About this task: Go through the entries below from the first line and transcribe each one exactly, ending with the line that contains "Рекомендательные системы (251, 2310)".

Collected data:
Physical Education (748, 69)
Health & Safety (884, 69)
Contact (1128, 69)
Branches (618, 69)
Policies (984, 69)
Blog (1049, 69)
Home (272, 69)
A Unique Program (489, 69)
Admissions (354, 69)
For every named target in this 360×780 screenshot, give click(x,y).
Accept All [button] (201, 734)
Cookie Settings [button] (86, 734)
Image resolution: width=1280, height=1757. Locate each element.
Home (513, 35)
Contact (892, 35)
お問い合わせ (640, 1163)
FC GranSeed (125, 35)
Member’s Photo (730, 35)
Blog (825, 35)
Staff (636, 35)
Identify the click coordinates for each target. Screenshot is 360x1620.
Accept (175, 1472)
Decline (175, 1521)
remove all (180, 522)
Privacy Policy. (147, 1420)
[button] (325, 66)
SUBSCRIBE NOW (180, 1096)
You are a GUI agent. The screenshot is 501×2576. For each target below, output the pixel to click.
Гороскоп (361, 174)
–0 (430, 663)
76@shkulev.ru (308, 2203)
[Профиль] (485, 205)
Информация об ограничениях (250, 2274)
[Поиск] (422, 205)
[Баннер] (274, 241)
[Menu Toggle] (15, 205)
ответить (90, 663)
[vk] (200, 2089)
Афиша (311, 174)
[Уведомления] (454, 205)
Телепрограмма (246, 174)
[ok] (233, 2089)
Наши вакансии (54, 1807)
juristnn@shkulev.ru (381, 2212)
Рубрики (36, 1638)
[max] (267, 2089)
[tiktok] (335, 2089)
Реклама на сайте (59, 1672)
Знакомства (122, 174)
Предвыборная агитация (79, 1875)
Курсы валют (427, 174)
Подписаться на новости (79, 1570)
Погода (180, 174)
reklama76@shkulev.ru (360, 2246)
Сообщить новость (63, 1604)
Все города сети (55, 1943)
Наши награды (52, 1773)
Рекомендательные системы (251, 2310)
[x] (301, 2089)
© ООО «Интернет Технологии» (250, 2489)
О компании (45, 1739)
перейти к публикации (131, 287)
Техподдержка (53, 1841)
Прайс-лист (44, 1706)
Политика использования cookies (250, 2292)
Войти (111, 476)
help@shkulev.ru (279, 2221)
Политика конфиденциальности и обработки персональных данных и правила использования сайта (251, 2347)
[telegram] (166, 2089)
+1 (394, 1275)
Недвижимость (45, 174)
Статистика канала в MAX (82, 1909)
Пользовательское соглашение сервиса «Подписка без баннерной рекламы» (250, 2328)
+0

Answer to this problem:
Physical Education (748, 69)
Health & Safety (884, 69)
Contact (1128, 69)
Branches (618, 69)
Policies (984, 69)
Blog (1049, 69)
Home (272, 69)
A Unique Program (489, 69)
Admissions (354, 69)
For every named target in this 360×780 screenshot, give click(x,y).
Accept All [button] (201, 734)
Cookie Settings [button] (86, 734)
Image resolution: width=1280, height=1757. Locate each element.
Home (513, 35)
Contact (892, 35)
お問い合わせ (640, 1163)
FC GranSeed (125, 35)
Member’s Photo (730, 35)
Blog (825, 35)
Staff (636, 35)
Identify the click coordinates for each target. Screenshot is 360x1620.
Accept (175, 1472)
Decline (175, 1521)
remove all (180, 522)
Privacy Policy. (147, 1420)
[button] (325, 66)
SUBSCRIBE NOW (180, 1096)
You are a GUI agent. The screenshot is 501×2576. For each target below, output the pixel to click.
Гороскоп (361, 174)
–0 (430, 663)
76@shkulev.ru (308, 2203)
[Профиль] (485, 205)
Информация об ограничениях (250, 2274)
[Поиск] (422, 205)
[Баннер] (274, 241)
[Menu Toggle] (15, 205)
ответить (90, 663)
[vk] (200, 2089)
Афиша (311, 174)
[Уведомления] (454, 205)
Телепрограмма (246, 174)
[ok] (233, 2089)
Наши вакансии (54, 1807)
juristnn@shkulev.ru (381, 2212)
Рубрики (36, 1638)
[max] (267, 2089)
[tiktok] (335, 2089)
Реклама на сайте (59, 1672)
Знакомства (122, 174)
Предвыборная агитация (79, 1875)
Курсы валют (427, 174)
Подписаться на новости (79, 1570)
Погода (180, 174)
reklama76@shkulev.ru (360, 2246)
Сообщить новость (63, 1604)
Все города сети (55, 1943)
Наши награды (52, 1773)
Рекомендательные системы (251, 2310)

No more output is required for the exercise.